[start of SOURCE EXTRACT]

In the Number of Senses column or Pronunciations column, you can sort or filter by the number of senses or recordings that entries have. In the Pronunciations column, you can also filter by speaker name.

In the Domains column, sorting is numerical by each entry's least domain id. To filter by domain, type a domain id with or without periods. For example, "8111" and "8.1.1.1" both show all entries with a sense in domain 8.1.1.1. To also include subdomains, add a final period to your filter. For example, "8111." includes domains "8.1.1.1", "8.1.1.1.1", and "8.1.1.1.2". Filter with just a period (".") to show all entries with any semantic domain.

Editing Entry Rows

You can record, play, or delete an entry's audio recordings by using the icons in the Pronunciations (Review Entries pronunciations column header) column.

To edit any other part of an entry, click the Review Entries row edit icon edit icon in the initial column.

You can delete an entire entry by clicking the Review Entries row delete icon delete icon in the final column.

Merge Duplicates

This tool automatically finds sets of potential duplicate entries (up to 5 entries in each set, and up to 12 sets in each pass). First it presents sets of words with identical vernacular forms. Then it presents sets with similar vernacular forms or identical glosses (or definitions).

Merge Duplicates two entries

Each entry is displayed in one column, and each sense of that entry is displayed as a card that you can click-and-drag. There are three basic things you can do with a sense: move it, merge it with another sense, or delete it.

Move a Sense

When you click-and-hold a sense card, it turns green. You can drag-and-drop the sense card to a different place in the same column to reorder the senses of that entry. Or you can drag-and-drop the sense card to a different column to move the sense into that other entry.

Merge Duplicates moving a sense

If you want to split an entry with multiple senses into multiple entries, you can drag one of the sense cards into the empty extra column on the right.

Merge a Sense

If you drag a sense card over another sense card, the other sense card also turns green.

Merge Duplicates merging a sense

Dropping a sense card onto another sense card (when they are both green) merges the senses. This causes a blue sidebar to appear on the right, showing which senses are being merged.

Merge Duplicates senses merged

You can drag-and-drop sense cards to or from the sidebar to change which senses are being merged. Or within the sidebar, you can move a different sense to the top (to preserve its glosses).

[end of SOURCE EXTRACT]
[start of EXTRACTED MATERIAL]

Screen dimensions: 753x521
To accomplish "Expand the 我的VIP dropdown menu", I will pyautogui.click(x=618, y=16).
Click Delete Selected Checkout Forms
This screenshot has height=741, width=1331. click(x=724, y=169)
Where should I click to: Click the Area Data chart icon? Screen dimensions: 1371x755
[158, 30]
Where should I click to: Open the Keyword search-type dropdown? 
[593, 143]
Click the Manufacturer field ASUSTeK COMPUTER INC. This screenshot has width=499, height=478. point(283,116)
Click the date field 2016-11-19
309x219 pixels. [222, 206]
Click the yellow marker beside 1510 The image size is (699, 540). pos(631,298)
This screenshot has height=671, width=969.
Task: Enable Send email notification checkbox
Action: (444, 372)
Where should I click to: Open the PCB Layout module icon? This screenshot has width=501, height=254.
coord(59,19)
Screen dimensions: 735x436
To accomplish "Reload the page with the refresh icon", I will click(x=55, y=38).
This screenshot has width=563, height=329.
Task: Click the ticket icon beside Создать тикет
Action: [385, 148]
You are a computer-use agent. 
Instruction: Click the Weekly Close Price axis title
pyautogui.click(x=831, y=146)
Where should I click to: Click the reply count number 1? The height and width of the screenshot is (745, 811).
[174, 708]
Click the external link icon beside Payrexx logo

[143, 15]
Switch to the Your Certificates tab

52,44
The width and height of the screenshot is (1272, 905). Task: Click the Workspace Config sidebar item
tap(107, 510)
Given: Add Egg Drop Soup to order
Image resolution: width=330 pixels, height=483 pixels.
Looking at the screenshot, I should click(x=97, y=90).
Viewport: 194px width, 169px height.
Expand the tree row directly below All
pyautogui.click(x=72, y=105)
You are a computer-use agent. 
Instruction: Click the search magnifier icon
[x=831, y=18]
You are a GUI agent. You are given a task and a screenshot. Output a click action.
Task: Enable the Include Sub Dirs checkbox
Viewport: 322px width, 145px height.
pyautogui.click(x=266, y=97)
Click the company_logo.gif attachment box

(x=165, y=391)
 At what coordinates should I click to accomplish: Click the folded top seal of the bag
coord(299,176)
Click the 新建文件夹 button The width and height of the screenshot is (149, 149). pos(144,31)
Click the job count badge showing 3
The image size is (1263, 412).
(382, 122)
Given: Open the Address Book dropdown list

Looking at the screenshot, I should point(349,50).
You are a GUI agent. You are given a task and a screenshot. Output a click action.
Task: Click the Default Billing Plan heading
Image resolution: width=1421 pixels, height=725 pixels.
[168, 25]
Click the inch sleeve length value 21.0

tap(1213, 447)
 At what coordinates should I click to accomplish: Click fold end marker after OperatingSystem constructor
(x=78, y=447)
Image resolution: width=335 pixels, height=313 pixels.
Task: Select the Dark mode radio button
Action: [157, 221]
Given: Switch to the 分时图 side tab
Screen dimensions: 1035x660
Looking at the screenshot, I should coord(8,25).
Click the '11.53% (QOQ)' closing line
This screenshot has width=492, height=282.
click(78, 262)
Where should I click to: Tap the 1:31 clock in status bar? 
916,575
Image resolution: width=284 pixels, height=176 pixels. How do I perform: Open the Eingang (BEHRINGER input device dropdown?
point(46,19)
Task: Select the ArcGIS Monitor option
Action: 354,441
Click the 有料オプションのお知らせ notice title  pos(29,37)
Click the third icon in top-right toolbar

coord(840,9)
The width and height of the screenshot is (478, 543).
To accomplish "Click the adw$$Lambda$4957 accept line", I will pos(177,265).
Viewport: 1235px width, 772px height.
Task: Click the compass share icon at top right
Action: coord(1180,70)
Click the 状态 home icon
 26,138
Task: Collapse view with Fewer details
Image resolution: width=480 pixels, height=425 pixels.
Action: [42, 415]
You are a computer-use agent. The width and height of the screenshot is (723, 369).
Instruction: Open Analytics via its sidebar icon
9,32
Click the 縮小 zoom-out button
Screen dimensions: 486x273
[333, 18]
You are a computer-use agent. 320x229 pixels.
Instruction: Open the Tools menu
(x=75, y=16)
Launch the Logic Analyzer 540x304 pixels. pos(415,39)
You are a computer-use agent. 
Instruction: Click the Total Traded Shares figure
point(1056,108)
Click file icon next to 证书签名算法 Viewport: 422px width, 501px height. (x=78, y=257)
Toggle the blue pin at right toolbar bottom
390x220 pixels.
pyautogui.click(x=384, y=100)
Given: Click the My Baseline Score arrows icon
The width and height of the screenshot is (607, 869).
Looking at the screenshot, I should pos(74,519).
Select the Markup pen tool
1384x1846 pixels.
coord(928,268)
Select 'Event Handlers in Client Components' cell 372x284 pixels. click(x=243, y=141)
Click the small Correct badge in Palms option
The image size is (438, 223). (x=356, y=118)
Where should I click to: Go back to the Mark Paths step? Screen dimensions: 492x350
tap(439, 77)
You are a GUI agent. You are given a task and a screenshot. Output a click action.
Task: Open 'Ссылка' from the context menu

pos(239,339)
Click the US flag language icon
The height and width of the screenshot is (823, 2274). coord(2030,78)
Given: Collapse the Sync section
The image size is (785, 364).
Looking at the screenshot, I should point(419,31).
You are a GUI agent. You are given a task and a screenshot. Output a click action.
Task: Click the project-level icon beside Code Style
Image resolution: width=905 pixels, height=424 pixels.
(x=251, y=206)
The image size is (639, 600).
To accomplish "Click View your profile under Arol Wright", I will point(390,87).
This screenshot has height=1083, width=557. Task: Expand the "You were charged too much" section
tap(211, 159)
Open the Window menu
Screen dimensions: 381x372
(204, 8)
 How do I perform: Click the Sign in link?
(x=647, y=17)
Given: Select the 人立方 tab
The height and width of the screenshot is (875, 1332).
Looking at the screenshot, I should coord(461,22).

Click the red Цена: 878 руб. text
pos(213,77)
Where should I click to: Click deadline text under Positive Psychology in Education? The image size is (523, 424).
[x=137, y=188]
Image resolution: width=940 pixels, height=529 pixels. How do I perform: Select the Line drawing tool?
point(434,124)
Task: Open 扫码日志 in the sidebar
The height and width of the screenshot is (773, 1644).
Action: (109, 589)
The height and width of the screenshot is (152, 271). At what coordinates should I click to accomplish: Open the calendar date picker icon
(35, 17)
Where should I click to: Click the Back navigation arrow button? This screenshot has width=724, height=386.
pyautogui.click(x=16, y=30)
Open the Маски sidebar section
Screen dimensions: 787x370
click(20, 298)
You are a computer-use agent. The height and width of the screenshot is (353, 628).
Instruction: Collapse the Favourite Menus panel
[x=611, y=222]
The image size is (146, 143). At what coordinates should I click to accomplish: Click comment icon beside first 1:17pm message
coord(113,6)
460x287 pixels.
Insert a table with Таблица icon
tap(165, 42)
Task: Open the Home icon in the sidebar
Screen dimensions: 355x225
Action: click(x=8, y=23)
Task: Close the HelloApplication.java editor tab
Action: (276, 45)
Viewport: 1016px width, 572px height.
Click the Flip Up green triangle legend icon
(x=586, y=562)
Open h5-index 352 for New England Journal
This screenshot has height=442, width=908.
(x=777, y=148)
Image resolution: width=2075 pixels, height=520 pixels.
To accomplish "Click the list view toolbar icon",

[end of EXTRACTED MATERIAL]

TASKS AND EXERCISES:
1. Reproduce the portion of the dictionary tool documentation starting at "Editing Entry Rows" and ending at "column header) column.".
2. Carry on writing the dictionary tool documentation from the point where it stops.
The records come from a separate source unrelated to the dictionary tool documentation.

FINAL ANSWERS:
1.
Editing Entry Rows

You can record, play, or delete an entry's audio recordings by using the icons in the Pronunciations (Review Entries pronunciations column header) column.

2.
Merge Duplicates moving a sidebar sense

Click on the right angle bracket (>) to close or open the blue sidebar.

Delete a Sense

To delete a sense entirely, drag its card to the garbage can icon in the lower-left corner. When the sense card turns red, release it.

Merge Duplicates deleting a sense

If you delete the only remaining sense of a column, the whole column will disappear, and that entire entry will be deleted when you Save & Continue.

Merge Duplicates sense deleted

Flag an Entry

There is a flag icon at the top-right corner of every column (to the right of the vernacular form).

Merge Duplicates flagging an entry

You can click on the flag icon to flag the entry for future inspection or editing. (You can sort flagged entries in Review Entries.) When you flag an entry, you are given the option to add text to the flag.

Merge Duplicates adding or editing a flag

Whether or not any text is typed, you will know that the entry is flagged because the flag icon will be solid red. If you added text, you can hover your cursor over the flag to see the text.

Merge Duplicates a flagged entry

Click on the red flag icon to edit the text or remove the flag.

Finishing a Set

There are two buttons at the bottom for wrapping up work on the current set of potential duplicates and moving on to the next set: "Save & Continue" and "Defer".

Save & Continue

Merge Duplicates Save & Continue button

The blue "Save & Continue" button does two things. First, it saves all changes made (i.e., all moved, merged, or deleted senses), updating the words in the database. Second, it saves the resulting set of words as non-duplicates.

Tip

Are the potential duplicates not duplicates? Just click Save & Continue to tell The Combine not to show you that set again.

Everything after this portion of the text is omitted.